Why Fibonacci? Growing gaps reflect uncertainty: distinguishing between 1 and 2 points is easy, but between 13 and 15 makes no sense because precision is impossible at that scale. If something seems more than 13, you should probably split it into smaller tasks.
From story points to real hours
Story points aren't hours, but eventually you need to translate them to calendar time. Each team has its own velocity: points completed per sprint. If in a 2-week sprint you complete 40 points with 4 devs, your velocity is ~10 points/dev/sprint, or ~1.25 points/dev/day.
To convert points to hours, use your history. If 1 point usually takes 2-4 hours, 5 points are 10-20 hours (1-2.5 days). But beware: this is an average. A 5 in backend might be 12 hours; a 5 in frontend might be 8. Context matters: is there legacy code? New team? External dependencies? Add buffer.
Common mistake: mechanically converting points to hours ('1 point = 1 hour') ignores that points include testing, code review, refactor, meetings. A 3-point task is rarely 3 hours of pure coding; it's 3 points of total effort, which might be 6-10 calendar hours considering interruptions and overhead.
Factors affecting estimation
Technical complexity is obvious: integrating an external API with poor documentation is more than copying an existing component. But there are less visible factors: team context (has anyone done something similar?), design quality (clear mockups vs 'make it nice'), requirements clarity (concrete acceptance criteria vs 'something like X').
Risk multiplies effort. A task with dependency on an unstable external service might be technically simple but risky: it deserves more points for potential debugging time. Same with changes in legacy code without tests: coding is fast, but validating you didn't break anything takes time.
Team state also counts. Are you in 'normal sprint' mode or 'everyone in calls with stakeholders'? Are there planned vacations? Onboarding someone new who'll do pair programming? A 5-point task can expand to 8 if you know you'll be teaching while doing it. Honesty about these factors improves estimates.
When to review and re-estimate
Estimates aren't immutable contracts. If you start a 5-point task and 2 hours in discover the API you were going to use is deprecated, stop and re-estimate. Better to communicate early 'this will be 8, not 5' than surprise in review with 'it took double'.

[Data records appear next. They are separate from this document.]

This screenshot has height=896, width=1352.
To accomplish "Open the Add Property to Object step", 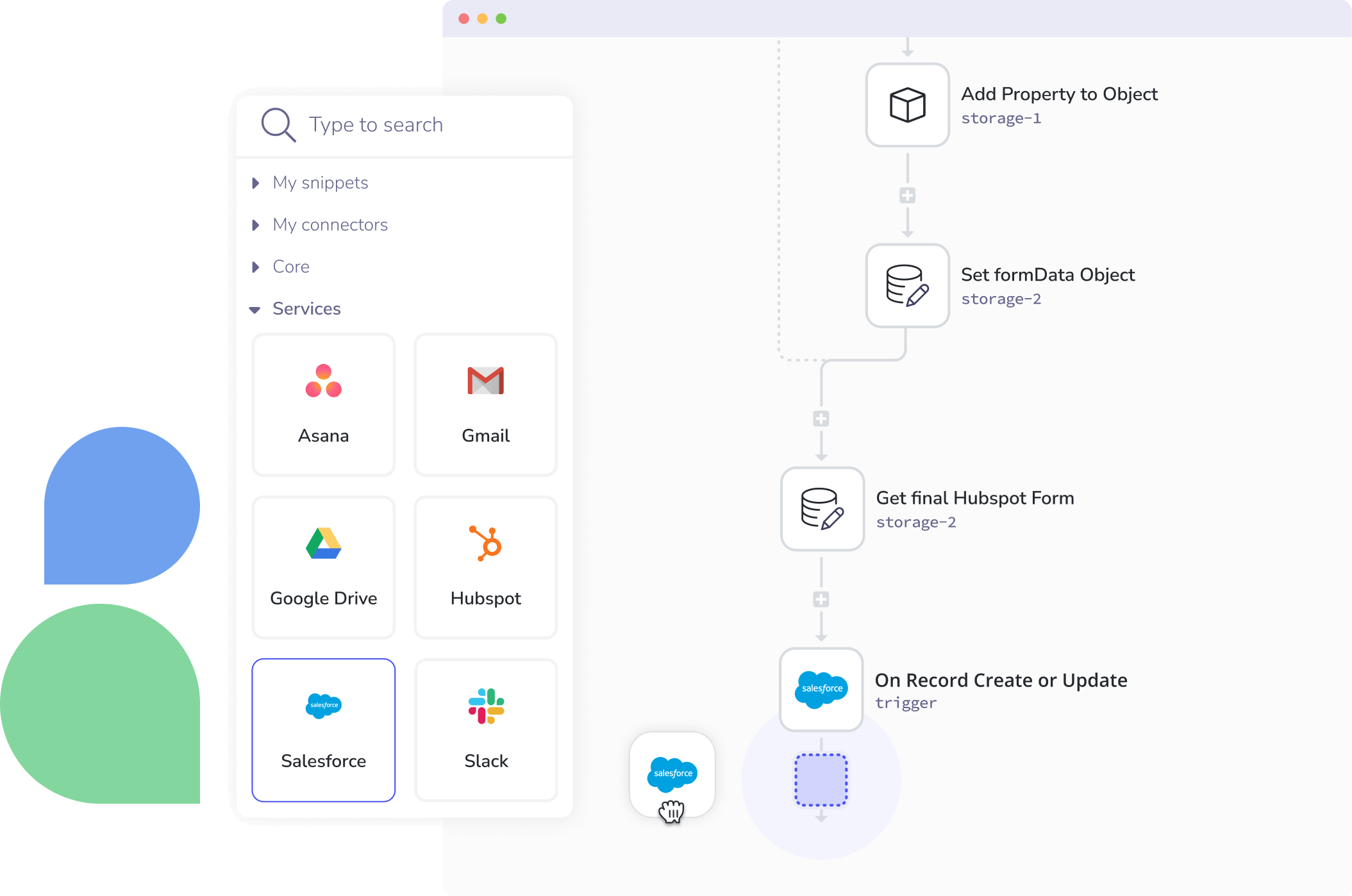I will (x=907, y=105).
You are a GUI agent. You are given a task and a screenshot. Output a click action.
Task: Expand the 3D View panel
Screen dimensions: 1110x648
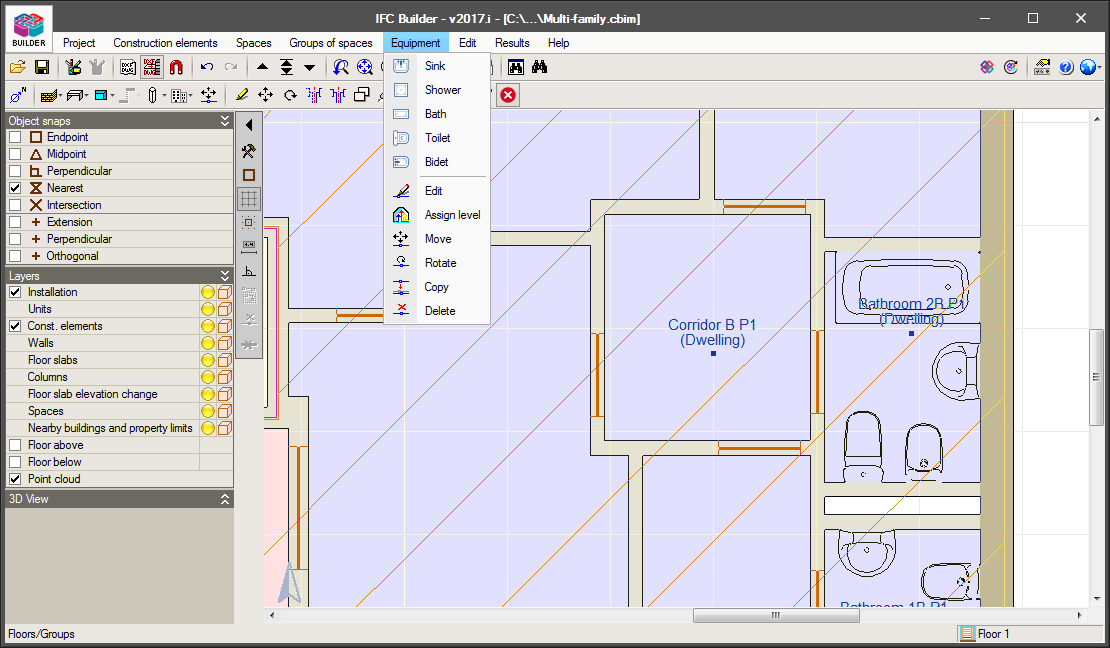225,499
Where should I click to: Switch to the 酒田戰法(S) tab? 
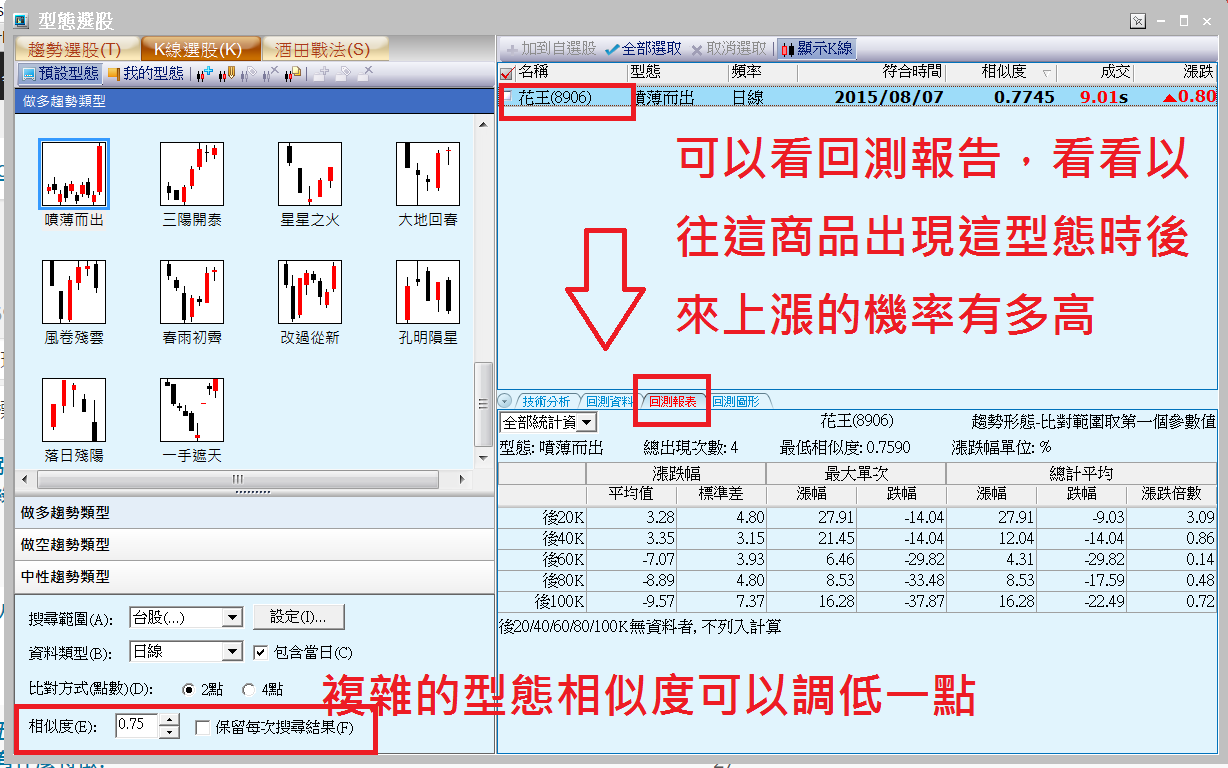click(x=321, y=49)
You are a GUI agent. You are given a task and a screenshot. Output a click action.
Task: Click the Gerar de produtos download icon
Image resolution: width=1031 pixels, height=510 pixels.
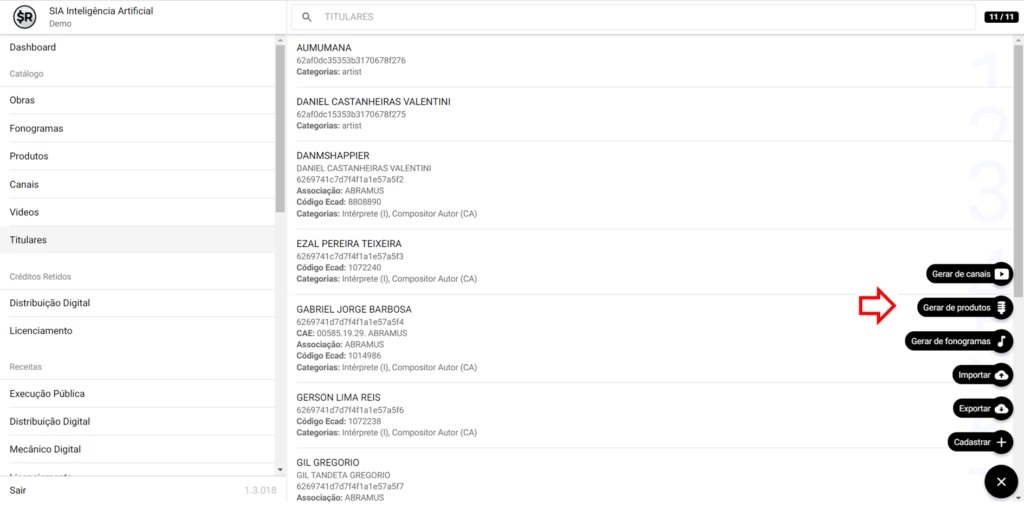click(x=1001, y=308)
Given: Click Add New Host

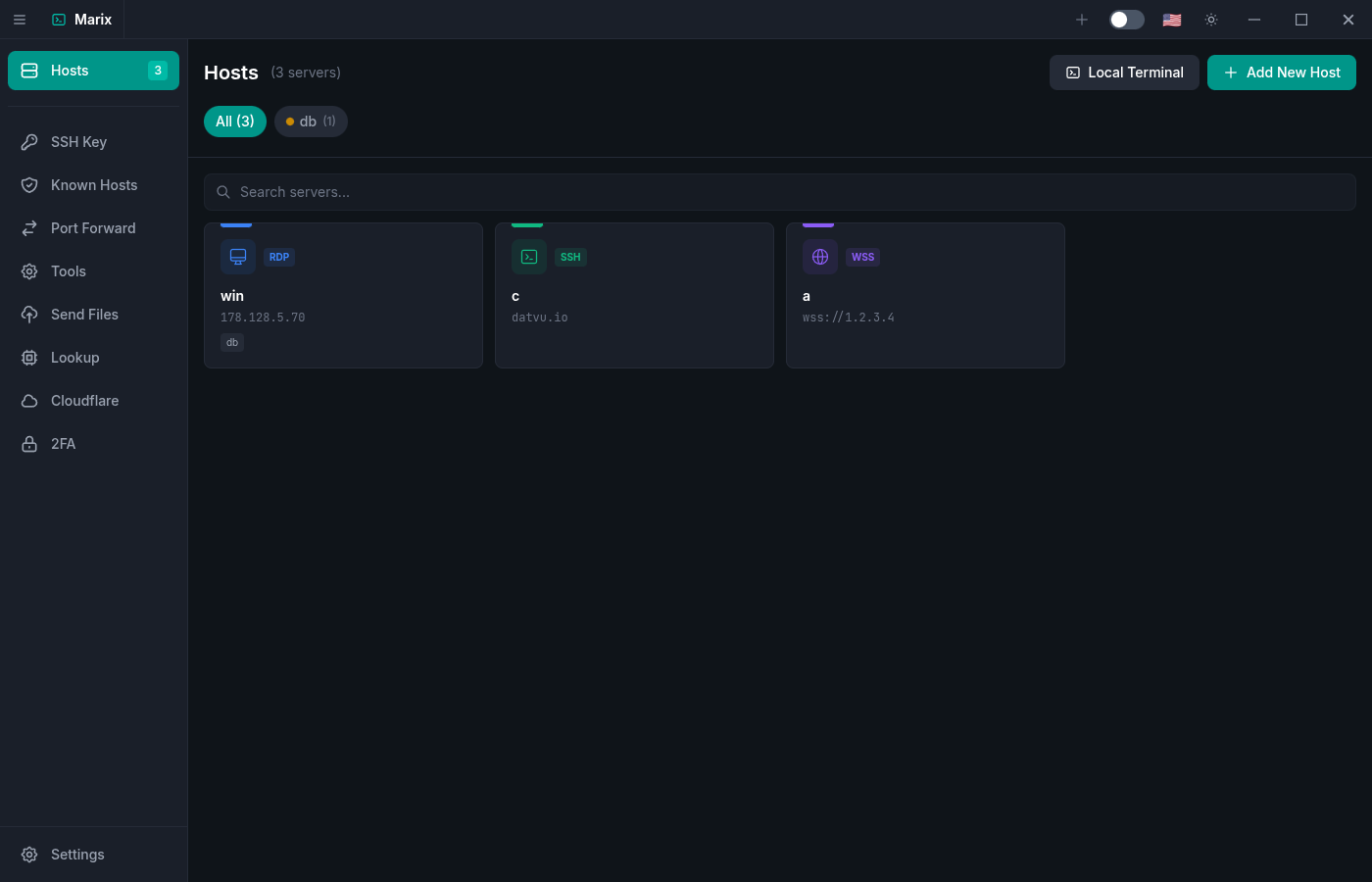Looking at the screenshot, I should click(1282, 72).
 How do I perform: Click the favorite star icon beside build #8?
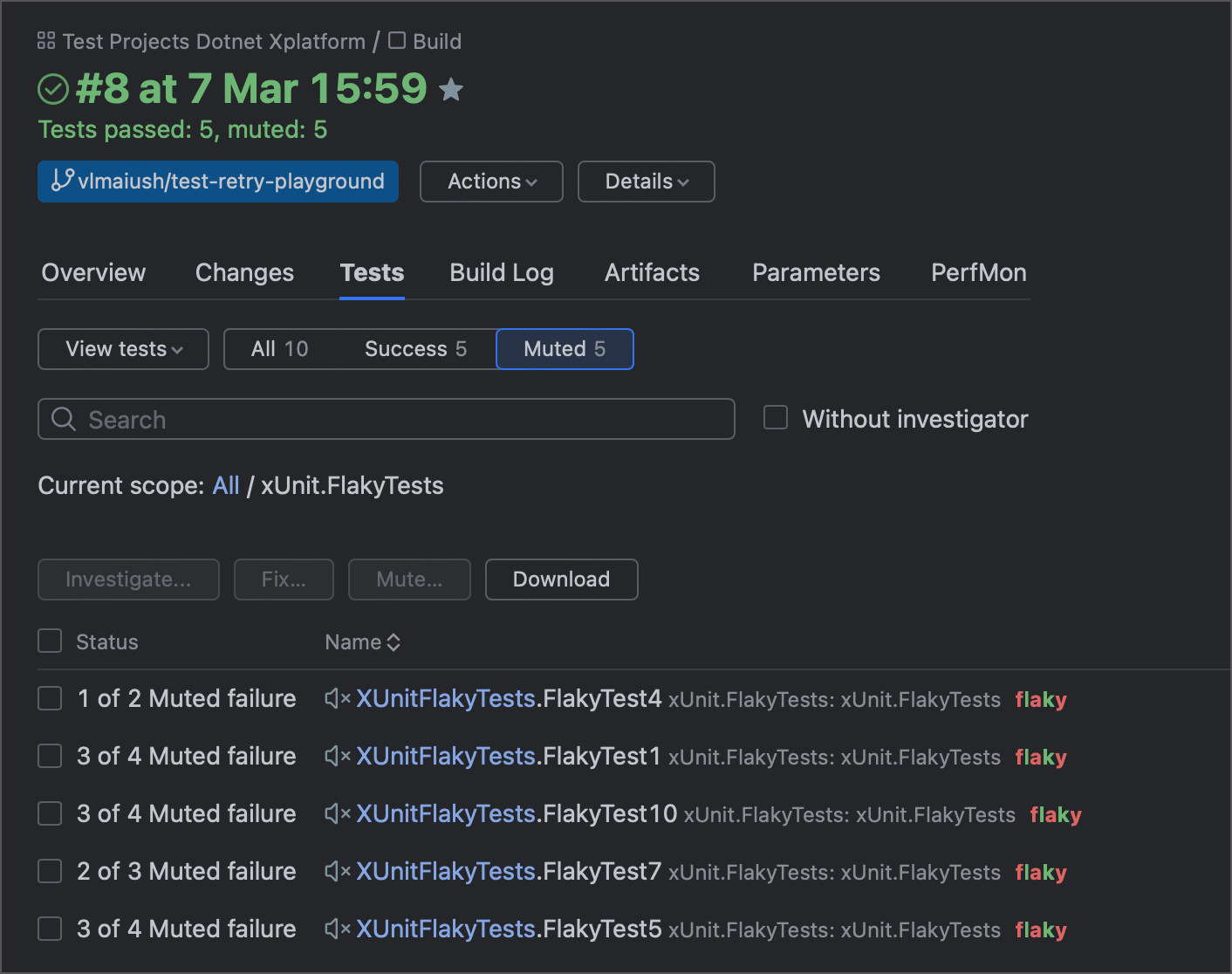click(451, 90)
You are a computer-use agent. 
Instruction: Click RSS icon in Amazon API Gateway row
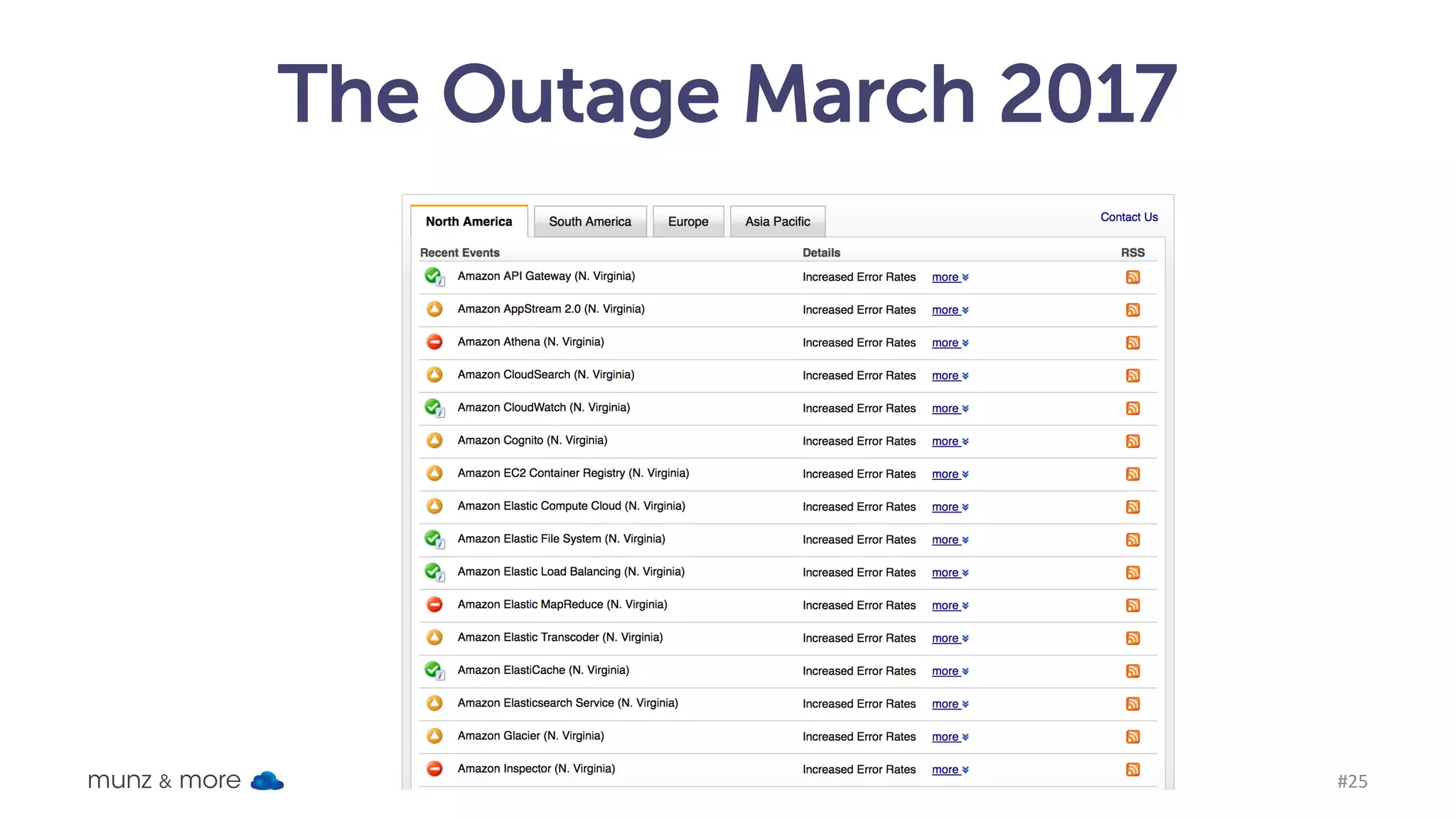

In retrospective, compare estimates vs real time. If you consistently underestimate, your scale is miscalibrated: what you consider 3 points is actually 5 for your context. Adjust in future sprints. If you always overestimate, you're being too conservative (or improved a lot and didn't update your baseline).
Tasks that consistently explode (estimated at 5, end up being 13) signal a problem: unclear requirements, hidden technical debt, or scope creep. It's not an estimation problem, it's a definition problem. Use that data in refinement to request more clarity or dedicate a sprint to cleaning the codebase before continuing.